Senior monks were in attendance, as well as a representative of the Palace to provide Royal endorsement to the Constitutional amendment adding the Ministry, as well as the appointment of former Interior Minister Purachai Piumsombun as the first Minister of Humor.

Newly-appointed Minister of Humor, Purachai Piumsombun

Purachai, a former servant in the Thaksin administration, was seen as an ideal compromise candidate because of his reputation for honesty and his experience in regulating Thailand’s social culture for the good of the nation. Upon his swearing-in, Purachai promised to uphold the highest tenets of humor in Thailand and restore comedy to its rightful place in Thailand, serving the kindom’s unity, harmony, and monarchy.

“I am told that people have been laughing at the things I say for years,” Purachai told the assembled press. “I believe that qualifies me to make Thailand funnier than ever.” His statements were greeted by laughter.

Effective immediately, the new Ministry of Humor will be the nation’s highest authority on anything funny or attempting to be funny, including on all jokes, puns, comic monologues, one-liners, slapstick, sarcasm, irony, satire, comic strips, political cartoons, artistic caricatures, weird voices, cross-dressing, celebrity impressions, and Chuwit’s election posters.

Additionally, the newly appointed Minister of Humor will by merit of position be the nation’s highest-ranking game-show host, as well as its top katoey – which has generated some controversy. Although The National Association of Transgendered Persons has formally accepted the Ministry’s regulatory authority, many of its members have openly refused to recognize a straight man wearing neither a dress nor mascara as its cultural executive.

Academics and some UDD leaders have also questioned Purachai’s stated intentions of centralizing the humor industry in Bangkok, which many claim will damage Thailand’s humor competitiveness by undermining local sourcing for jokes. Members of the opposition Pheu Thai party have also suggested that the new Ministry is another attempt by the Democrats to disenfranchise the upcountry population.

Some of Purachai’s other new proposals that have raised eyebrows include a national rating system for jokes similar to film ratings; the prohibition of laughing above 15 decibels after 10pm on weekdays; a total ban on humor during Buddhist holidays and election days; the restriction of TV stereotypes to just 12 government-approved characters; an excise tax on sex, tobacco, and alcohol jokes; an import tax on non-Thai jokes, visa restrictions on foreign comedians, and the trademarking of Thailand’s original humor as cultural treasures.

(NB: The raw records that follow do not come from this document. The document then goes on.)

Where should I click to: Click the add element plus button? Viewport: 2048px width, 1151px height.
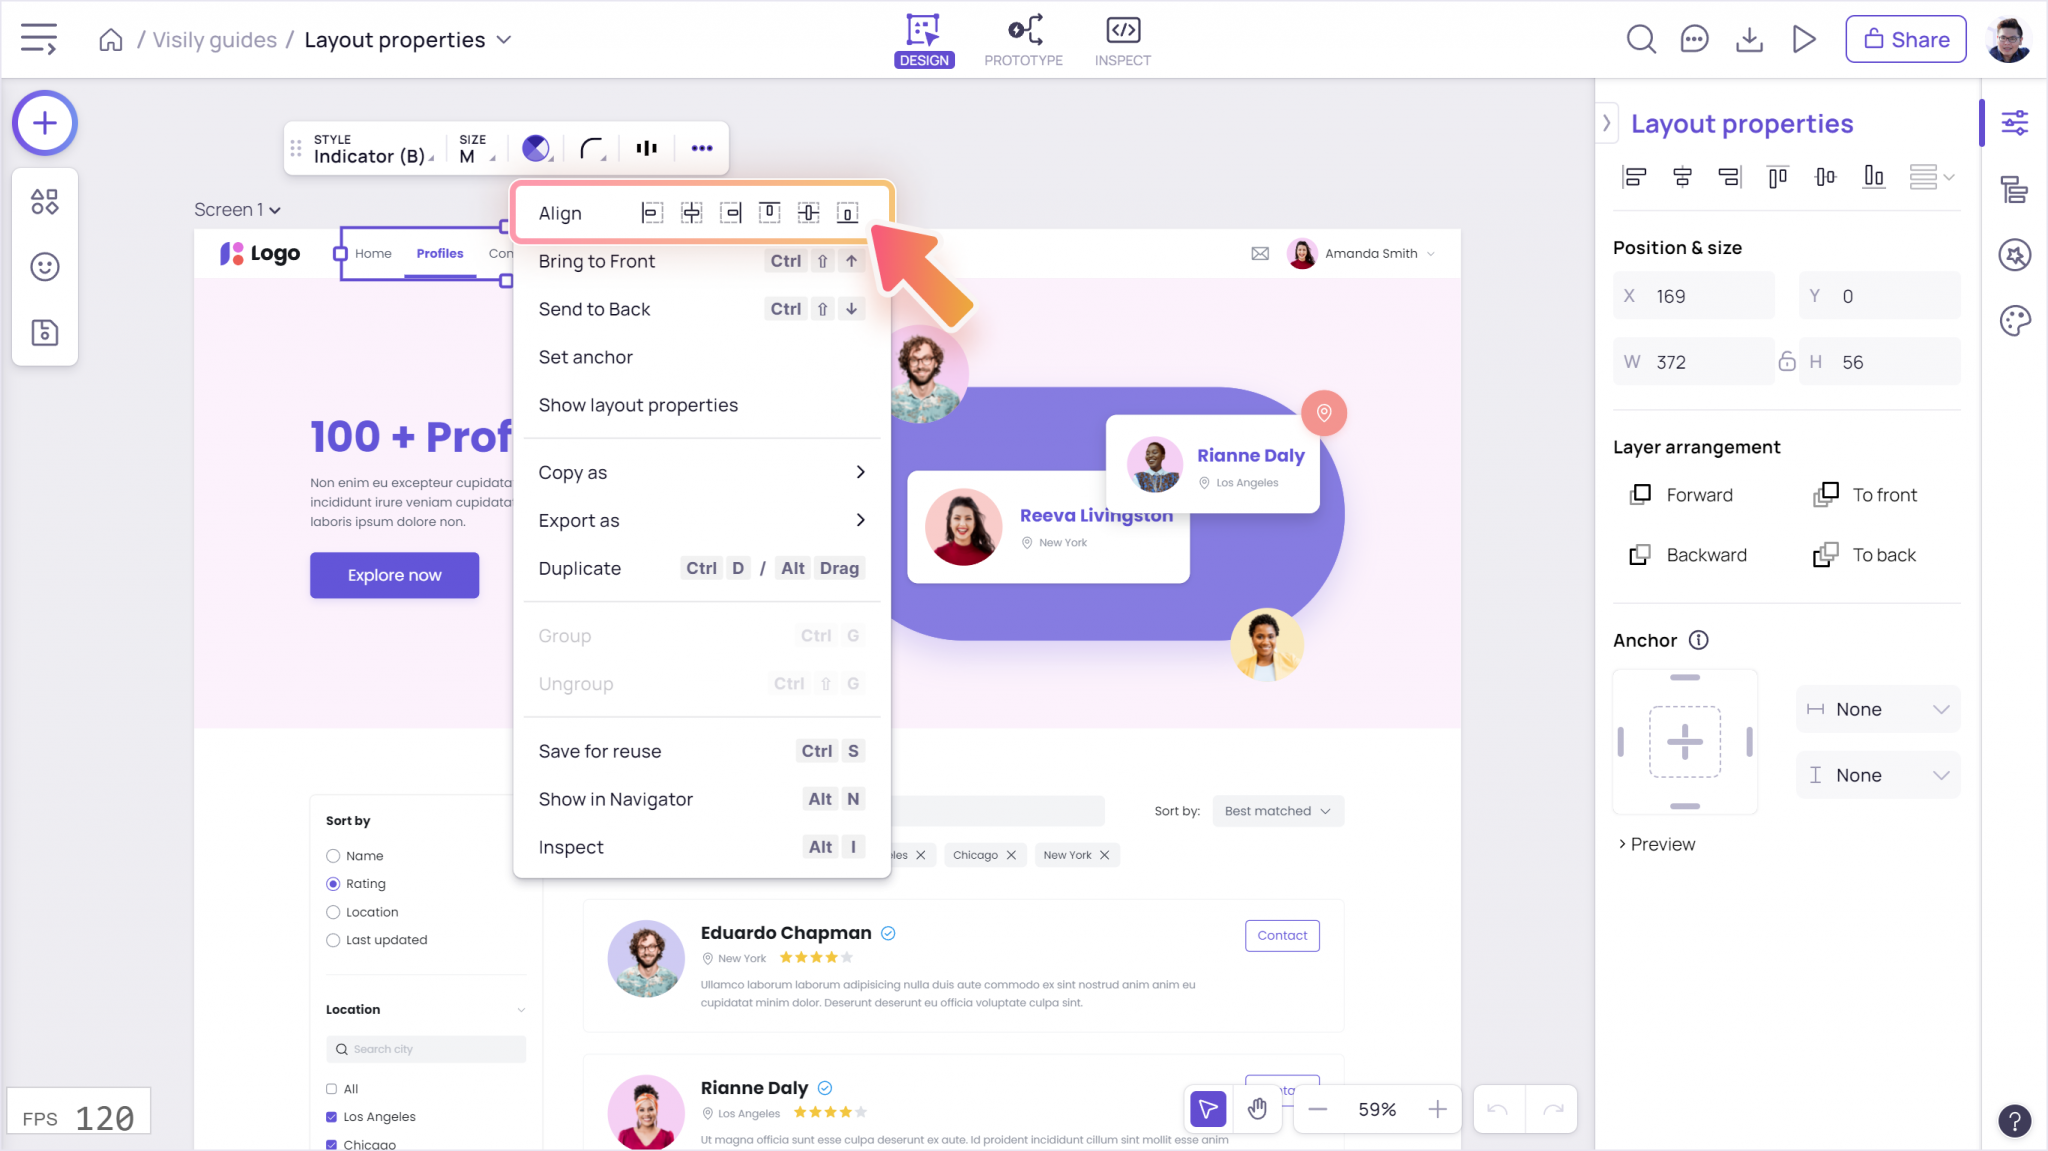click(x=44, y=123)
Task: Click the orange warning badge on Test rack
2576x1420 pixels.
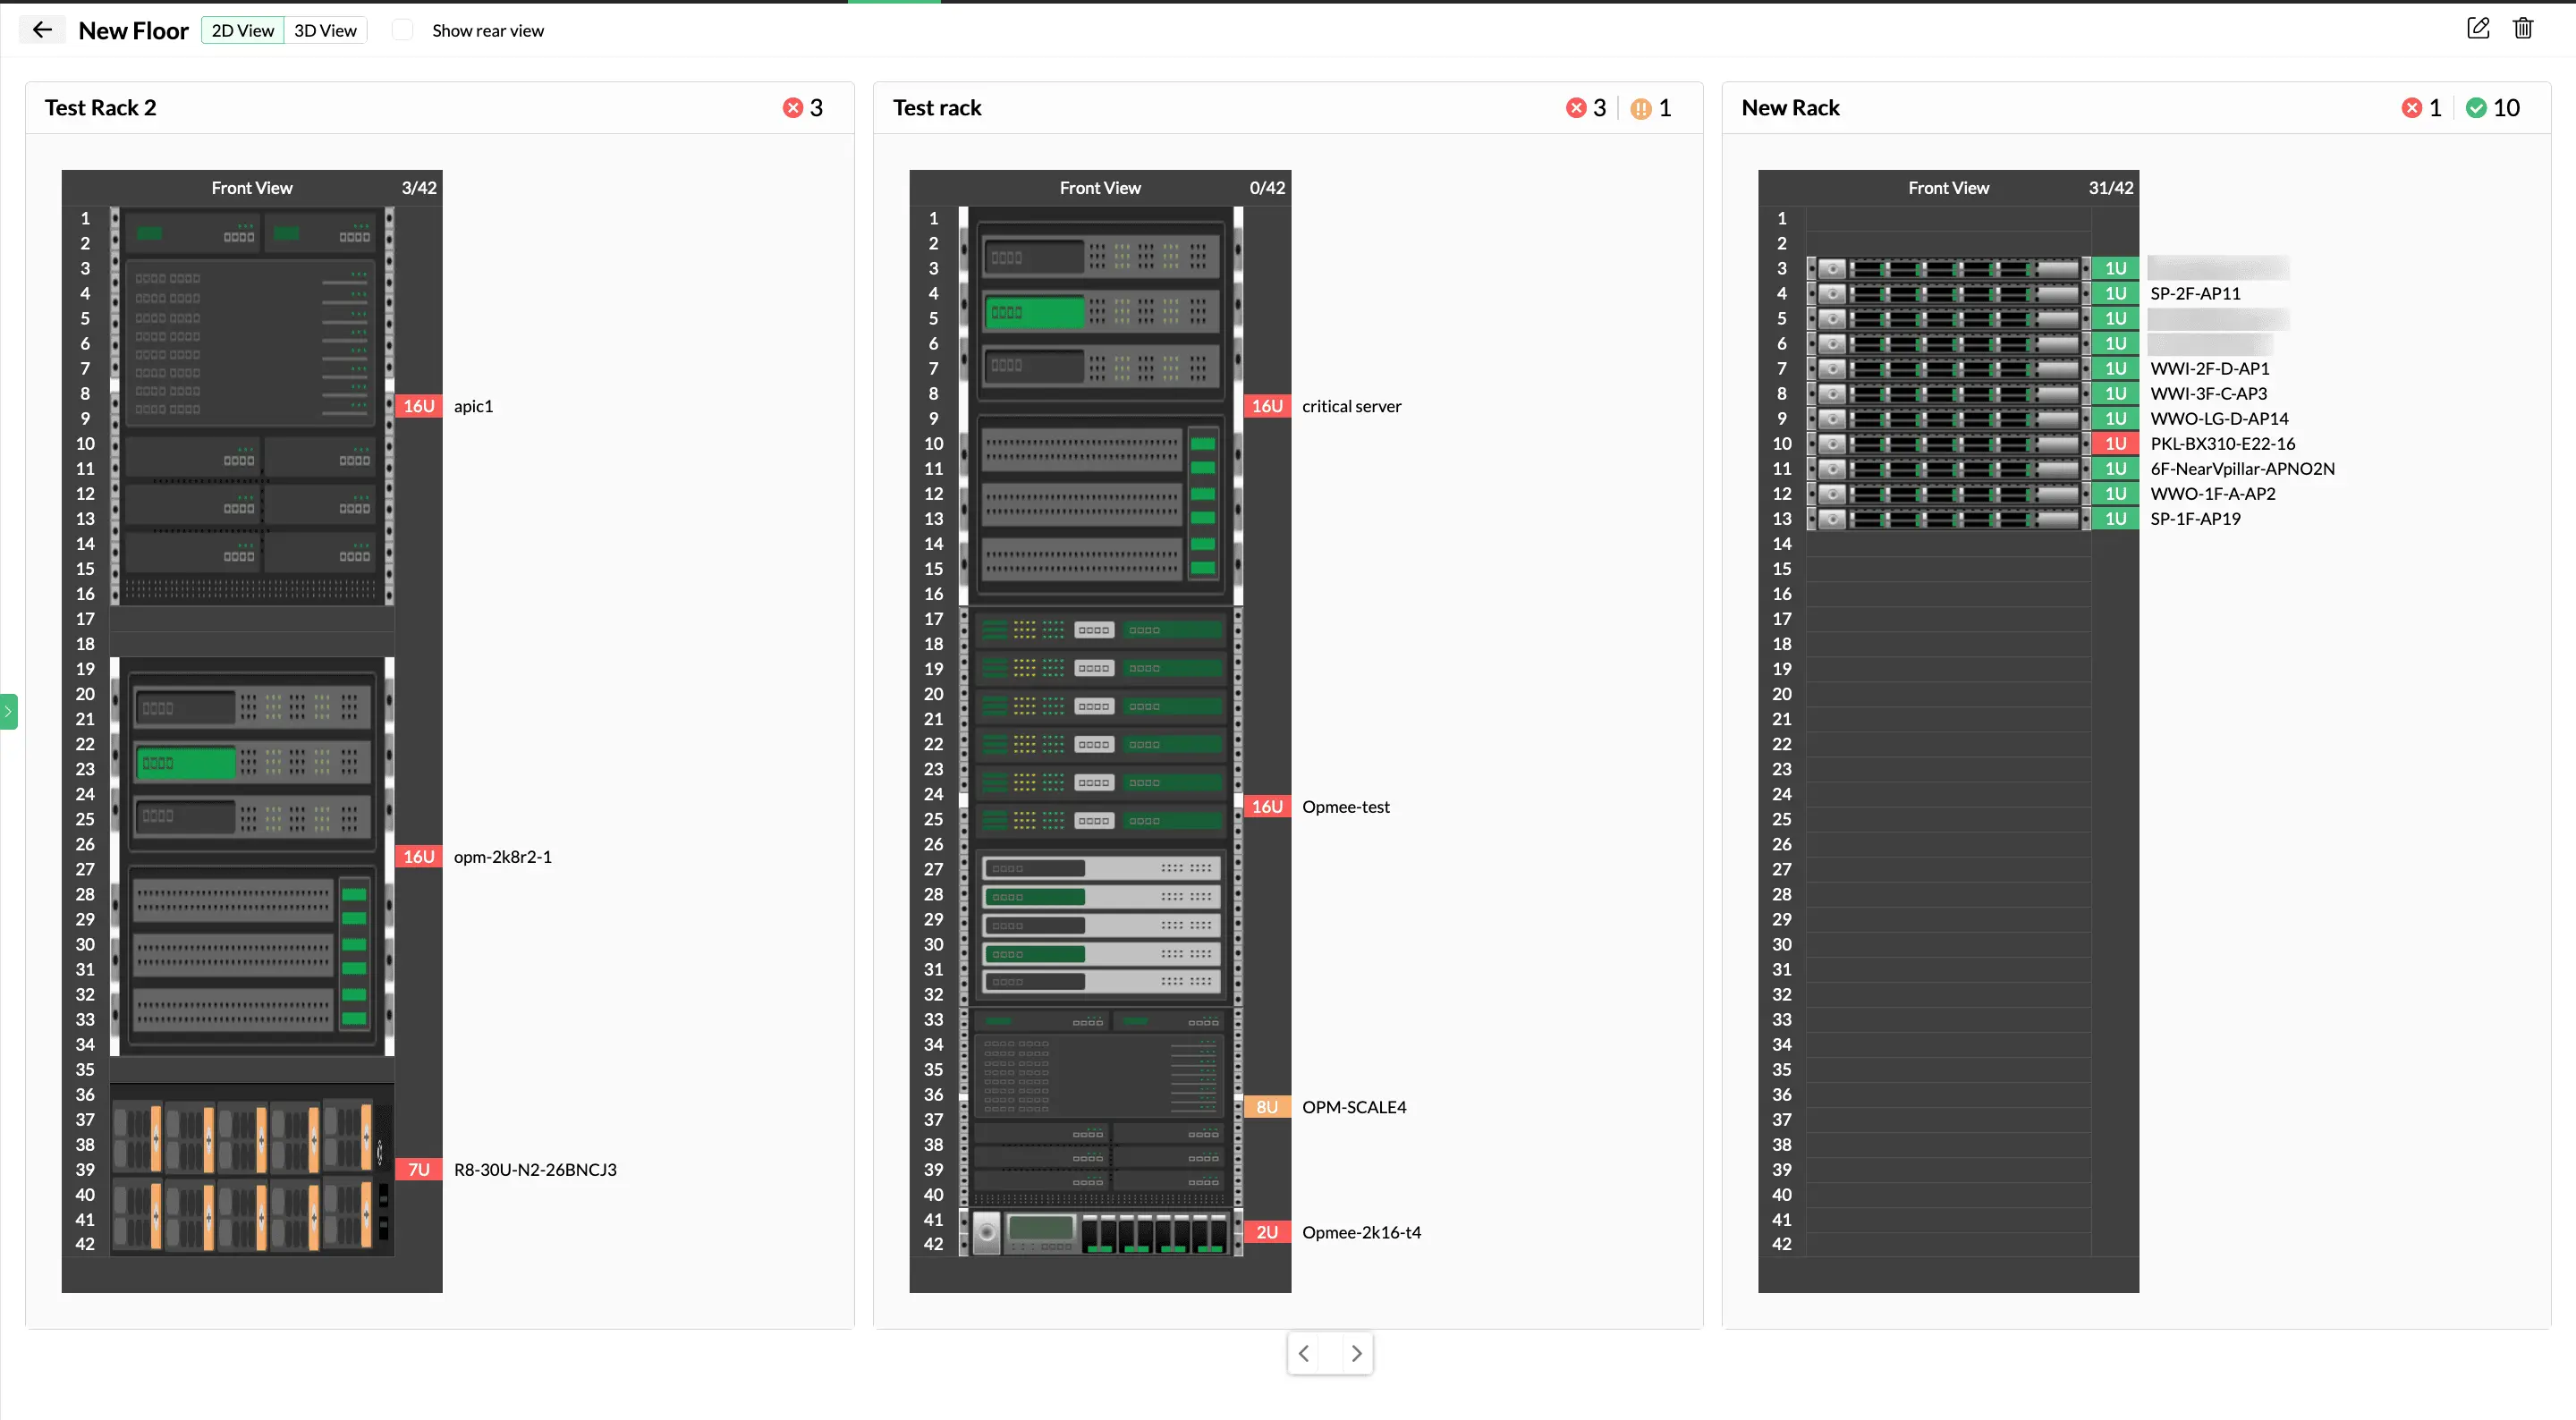Action: [x=1641, y=107]
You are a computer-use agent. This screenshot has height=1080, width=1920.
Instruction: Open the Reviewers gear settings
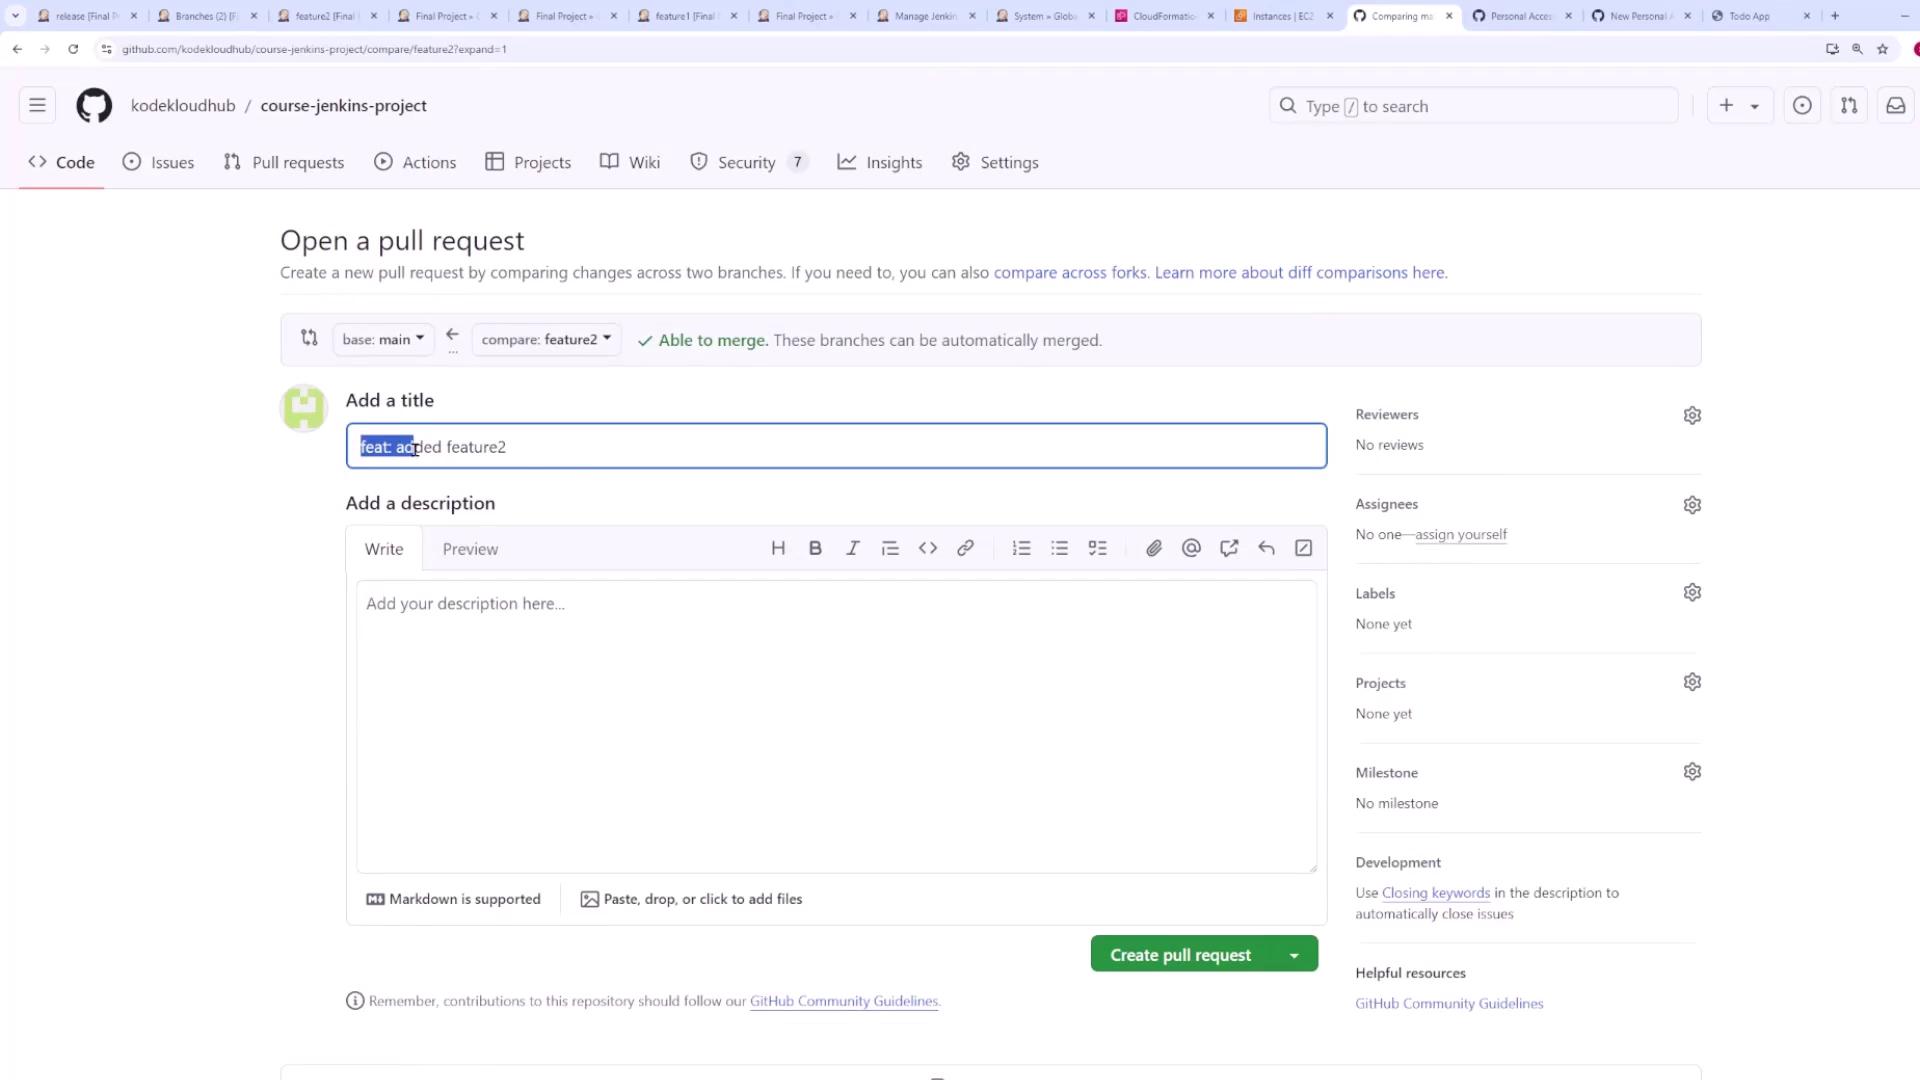(1692, 415)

Most controversial of all is the Ministry proposal to criminalize anything that makes other people laugh but which the Ministry’s own Humor Committee doesn’t find funny. Human rights activists and Thailand’s political cartoonists have unanimously denounced the law as “absurdly subjective,” with Abhisit defending it as a necessary way to maintain the borders of Thailand’s comic consciousness.

“It’s an issue of sovereignty,” said the PM. “If we can’t define what Thais laugh at, we can’t define what is Thai at all. Do you really want that?”